═══ Text ═══

Again, proving that size matters, this smaller insert poster only brought in $1,000:
Niagara original 14” x 36” insert poster for Marilyn Monroe film. (TCF, 1953) Linen-backed Fine to Very Fine U.S. insert-sized poster depicting Marilyn Monroe four times. Appears to have had normal light folds prior to backing, and shows only modest background retouching.
For a more famous movie, the price definitely goes up, as this "Seven Year Itch" poster proves with a sale price of $7,000:
The Seven Year Itch original 14” x 36” insert poster for Marilyn Monroe film. (TCF, 1955) Linen-backed Very Fine to Near Mint U.S. insert-sized poster depicting Marilyn Monroe’s famous subway skirt-blowing scene. Appears to have had only one very light center fold prior to backing, and shows only minimal border retouching.
The one that topped them all: $4,600,000 for this iconic dress worn by Monroe in the film. The dress that supposedly caused a huge rift between Marilyn & her hubby Joe DiMaggio, who wasn't too crazy about his wife's panties being shown to all of New York City.
Marilyn Monroe “The Girl” ivory pleated “Subway” dress by Travilla, the most recognized costume in film history, from The Seven Year Itch. (TCF, 1955) Ivory rayon-acetate halter dress with pleated skirt. Handwritten label “1-27-1-8171 M. Monroe A-734-12.” Worn by Marilyn Monroe as “The Girl” in one of the most iconic images of film history in The Seven Year Itch, when she stood above the subway grate and uttered that famous line, “OOOH isn’t it delicious?” The Seven Year Itch storyline, unlike some of Monroe’s earlier films, held no promise as a costume showcase. It was not a period piece and had no dance routines. Yet this was to become the vehicle for Travilla’s most famous dress design, in bias-cut crepe with a halter top and sunburst pleats. “So I wondered what could I do with this most beautiful girl that Marilyn was to play to make her look clean, talcum-powdered, and adorable,” Travilla mused. “What would I give her to wear that would blow in the breeze and be fun and pretty? I knew there would be a wind blowing so that would require a skirt.” [Hollywood Costume Design by Travilla, Maureen Reilly]. The fabric Travilla chose was an ivory colored rayon-acetate crepe, heavy enough to flow beautifully as Marilyn walked but still light enough to blow up in an interesting way. A fabric very hard if not impossible to get now, the closest is georgette. Travilla never normally used man-made fabric but this posed a challenge with pleating as 100% natural fabric would not hold such stiff pleats, so for all his pleated creations a special fabric had to be made with just a small amount of man-made fiber in it to maintain the structure. Acquired by Debbie Reynolds directly from Twentieth Century-Fox during the “pre-sale” when she bought all of the Marilyn Monroe wardrobe from the studio prior to the auction in 1971.

═══ Extracted records ═══

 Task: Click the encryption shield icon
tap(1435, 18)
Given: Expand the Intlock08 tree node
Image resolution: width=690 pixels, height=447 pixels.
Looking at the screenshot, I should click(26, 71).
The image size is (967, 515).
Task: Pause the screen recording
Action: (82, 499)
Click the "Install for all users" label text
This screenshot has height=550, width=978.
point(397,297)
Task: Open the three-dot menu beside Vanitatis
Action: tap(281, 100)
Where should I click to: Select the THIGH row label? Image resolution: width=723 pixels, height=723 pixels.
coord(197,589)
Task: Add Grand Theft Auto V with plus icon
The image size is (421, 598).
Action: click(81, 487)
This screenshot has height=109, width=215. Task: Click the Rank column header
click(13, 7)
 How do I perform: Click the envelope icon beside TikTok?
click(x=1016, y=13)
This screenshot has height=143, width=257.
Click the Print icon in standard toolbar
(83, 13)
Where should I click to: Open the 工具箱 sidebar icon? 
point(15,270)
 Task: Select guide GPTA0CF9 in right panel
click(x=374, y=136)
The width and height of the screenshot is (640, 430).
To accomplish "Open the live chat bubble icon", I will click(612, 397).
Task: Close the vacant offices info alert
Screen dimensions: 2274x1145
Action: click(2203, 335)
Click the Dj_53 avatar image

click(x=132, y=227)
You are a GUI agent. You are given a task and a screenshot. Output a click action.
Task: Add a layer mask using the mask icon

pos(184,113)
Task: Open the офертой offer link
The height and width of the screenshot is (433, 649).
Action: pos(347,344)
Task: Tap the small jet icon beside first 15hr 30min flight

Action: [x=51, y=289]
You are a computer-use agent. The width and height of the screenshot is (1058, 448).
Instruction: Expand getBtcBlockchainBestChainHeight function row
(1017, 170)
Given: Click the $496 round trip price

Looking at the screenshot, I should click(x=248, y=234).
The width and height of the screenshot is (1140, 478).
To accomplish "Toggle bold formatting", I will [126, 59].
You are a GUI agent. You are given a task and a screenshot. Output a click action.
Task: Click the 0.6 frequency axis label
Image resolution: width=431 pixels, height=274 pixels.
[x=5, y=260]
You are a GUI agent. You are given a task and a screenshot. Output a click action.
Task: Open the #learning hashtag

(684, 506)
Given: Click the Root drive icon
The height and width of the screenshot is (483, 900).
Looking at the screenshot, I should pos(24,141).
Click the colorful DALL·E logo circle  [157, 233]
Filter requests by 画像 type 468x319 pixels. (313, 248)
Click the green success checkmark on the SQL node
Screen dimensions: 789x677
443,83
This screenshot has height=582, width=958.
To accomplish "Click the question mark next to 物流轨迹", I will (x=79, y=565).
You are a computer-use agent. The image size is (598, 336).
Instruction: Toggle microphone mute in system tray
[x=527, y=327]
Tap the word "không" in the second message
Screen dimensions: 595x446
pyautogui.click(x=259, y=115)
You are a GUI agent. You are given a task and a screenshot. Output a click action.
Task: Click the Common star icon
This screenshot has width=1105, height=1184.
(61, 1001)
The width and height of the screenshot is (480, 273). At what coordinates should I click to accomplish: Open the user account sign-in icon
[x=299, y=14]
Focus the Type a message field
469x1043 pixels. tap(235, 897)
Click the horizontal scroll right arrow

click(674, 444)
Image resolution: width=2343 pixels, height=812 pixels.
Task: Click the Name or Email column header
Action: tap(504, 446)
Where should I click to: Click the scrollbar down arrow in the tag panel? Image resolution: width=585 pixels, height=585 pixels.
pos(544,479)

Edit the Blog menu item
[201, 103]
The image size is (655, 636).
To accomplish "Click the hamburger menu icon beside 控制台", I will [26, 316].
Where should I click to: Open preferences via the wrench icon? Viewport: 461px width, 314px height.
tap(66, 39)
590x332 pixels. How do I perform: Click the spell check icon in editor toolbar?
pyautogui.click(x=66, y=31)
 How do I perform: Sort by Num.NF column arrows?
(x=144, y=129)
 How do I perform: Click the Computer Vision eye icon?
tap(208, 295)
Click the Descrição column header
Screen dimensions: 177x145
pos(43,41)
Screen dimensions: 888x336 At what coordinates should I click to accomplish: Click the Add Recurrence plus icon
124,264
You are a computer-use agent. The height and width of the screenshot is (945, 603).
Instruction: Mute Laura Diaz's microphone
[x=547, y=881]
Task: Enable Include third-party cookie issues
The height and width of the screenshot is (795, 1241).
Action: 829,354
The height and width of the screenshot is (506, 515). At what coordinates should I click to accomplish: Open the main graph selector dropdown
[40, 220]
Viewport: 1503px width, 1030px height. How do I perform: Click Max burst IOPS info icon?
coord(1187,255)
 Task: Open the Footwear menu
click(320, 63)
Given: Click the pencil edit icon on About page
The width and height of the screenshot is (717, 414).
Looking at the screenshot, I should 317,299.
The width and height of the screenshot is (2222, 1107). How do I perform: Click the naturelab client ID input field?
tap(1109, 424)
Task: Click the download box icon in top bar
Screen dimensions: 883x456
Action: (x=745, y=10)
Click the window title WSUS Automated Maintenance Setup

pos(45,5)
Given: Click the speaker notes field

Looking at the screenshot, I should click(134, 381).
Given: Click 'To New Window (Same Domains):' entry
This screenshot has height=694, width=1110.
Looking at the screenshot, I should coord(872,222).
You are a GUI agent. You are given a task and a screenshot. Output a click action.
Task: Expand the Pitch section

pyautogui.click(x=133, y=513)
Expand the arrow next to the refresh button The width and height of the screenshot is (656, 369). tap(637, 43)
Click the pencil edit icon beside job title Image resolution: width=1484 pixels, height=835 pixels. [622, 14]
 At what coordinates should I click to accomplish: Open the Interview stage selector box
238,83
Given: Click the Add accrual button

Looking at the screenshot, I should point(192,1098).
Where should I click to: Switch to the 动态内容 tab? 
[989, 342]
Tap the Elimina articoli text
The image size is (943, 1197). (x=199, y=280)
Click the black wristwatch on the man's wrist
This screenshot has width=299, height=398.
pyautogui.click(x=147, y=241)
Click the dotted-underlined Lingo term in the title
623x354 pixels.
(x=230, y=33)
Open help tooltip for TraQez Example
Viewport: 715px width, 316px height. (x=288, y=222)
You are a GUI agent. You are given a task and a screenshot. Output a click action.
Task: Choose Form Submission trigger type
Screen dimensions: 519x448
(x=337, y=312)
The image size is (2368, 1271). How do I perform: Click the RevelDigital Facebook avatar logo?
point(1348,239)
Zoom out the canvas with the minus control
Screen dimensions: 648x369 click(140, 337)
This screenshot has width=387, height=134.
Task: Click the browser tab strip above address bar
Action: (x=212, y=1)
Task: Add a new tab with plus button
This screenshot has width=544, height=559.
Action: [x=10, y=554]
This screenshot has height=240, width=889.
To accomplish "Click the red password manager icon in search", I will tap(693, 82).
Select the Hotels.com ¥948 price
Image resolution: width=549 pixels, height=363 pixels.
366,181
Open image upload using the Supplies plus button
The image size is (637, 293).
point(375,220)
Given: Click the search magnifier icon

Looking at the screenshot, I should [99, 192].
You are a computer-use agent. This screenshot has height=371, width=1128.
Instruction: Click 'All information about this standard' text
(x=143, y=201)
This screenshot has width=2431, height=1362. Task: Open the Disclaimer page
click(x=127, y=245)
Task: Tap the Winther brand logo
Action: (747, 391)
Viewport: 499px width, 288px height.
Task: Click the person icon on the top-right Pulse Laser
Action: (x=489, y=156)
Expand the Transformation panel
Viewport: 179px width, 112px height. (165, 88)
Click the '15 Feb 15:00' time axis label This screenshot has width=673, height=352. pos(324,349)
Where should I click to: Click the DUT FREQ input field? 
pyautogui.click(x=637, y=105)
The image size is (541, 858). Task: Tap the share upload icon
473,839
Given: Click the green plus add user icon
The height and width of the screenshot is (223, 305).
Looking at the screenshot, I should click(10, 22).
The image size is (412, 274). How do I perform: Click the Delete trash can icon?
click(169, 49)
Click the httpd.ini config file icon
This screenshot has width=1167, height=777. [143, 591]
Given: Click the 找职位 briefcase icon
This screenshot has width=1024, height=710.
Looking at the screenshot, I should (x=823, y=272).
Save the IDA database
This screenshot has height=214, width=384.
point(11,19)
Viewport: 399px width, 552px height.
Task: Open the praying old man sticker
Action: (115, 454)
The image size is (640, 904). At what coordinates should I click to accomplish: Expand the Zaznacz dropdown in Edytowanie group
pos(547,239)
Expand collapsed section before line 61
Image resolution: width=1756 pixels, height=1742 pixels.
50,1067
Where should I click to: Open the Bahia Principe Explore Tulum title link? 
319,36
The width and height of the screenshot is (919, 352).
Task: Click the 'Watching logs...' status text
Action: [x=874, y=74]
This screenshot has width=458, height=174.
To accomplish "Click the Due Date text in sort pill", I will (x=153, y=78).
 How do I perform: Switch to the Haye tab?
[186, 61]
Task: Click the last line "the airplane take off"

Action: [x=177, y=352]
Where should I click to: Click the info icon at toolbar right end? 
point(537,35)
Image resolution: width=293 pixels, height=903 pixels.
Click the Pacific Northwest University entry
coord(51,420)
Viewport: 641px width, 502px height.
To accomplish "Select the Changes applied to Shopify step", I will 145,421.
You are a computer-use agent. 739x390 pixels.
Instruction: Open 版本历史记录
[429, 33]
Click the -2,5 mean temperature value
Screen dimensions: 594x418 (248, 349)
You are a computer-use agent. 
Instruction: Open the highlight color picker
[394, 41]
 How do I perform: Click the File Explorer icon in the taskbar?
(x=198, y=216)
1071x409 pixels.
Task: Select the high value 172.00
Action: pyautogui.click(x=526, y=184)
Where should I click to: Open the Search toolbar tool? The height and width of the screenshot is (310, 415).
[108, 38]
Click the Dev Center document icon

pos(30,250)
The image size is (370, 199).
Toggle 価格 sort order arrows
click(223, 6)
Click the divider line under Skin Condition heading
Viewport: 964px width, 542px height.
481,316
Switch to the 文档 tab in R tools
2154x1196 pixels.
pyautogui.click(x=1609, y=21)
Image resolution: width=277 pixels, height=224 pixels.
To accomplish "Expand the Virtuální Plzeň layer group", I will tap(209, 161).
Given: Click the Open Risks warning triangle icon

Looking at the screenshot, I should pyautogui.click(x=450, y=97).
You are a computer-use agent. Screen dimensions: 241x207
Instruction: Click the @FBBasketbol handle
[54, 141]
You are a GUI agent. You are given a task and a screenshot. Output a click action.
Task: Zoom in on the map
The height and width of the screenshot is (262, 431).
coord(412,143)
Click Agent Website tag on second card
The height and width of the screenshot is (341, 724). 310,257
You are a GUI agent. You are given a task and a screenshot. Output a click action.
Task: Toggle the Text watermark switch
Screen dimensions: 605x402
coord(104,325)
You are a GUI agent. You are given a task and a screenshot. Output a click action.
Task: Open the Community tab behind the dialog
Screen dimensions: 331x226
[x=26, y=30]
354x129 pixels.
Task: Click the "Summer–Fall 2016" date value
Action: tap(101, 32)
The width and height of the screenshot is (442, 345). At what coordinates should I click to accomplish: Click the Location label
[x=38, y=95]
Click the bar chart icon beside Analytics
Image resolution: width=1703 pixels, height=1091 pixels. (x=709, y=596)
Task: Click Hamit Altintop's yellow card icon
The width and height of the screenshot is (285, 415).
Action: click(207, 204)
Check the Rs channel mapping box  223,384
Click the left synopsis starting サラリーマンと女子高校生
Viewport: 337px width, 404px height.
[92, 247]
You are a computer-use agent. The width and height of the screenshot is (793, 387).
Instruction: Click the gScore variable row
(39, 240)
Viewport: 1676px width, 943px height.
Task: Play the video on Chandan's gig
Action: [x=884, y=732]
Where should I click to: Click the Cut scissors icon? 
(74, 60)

═══

**What to do**: Extend the piece above on auction prices for Marilyn Monroe memorabilia, picking up right after its final sentence.

**Solved problem**:
Coming back down to reality...$4,000 for this poster from my VERY fave Marilyn movie, "Gentlemen Prefer Blondes." She and Jane Russell had unbeatable chemistry together.
Gentlemen Prefer Blondes original 14” x 36” insert poster for Marilyn Monroe film. (TCF, 1953) Linen-backed Fine to Very Fine U.S. insert-sized poster depicting Marilyn Monroe and Jane Russell three times each in sexy costumes. Appears to have had normal light folds prior to backing, and shows only modest background retouching.
The movie starts off with a bang, as Jane & Marilyn sing "Two Little Girls from Little Rock" in skin-tight red sparkling silk crepe.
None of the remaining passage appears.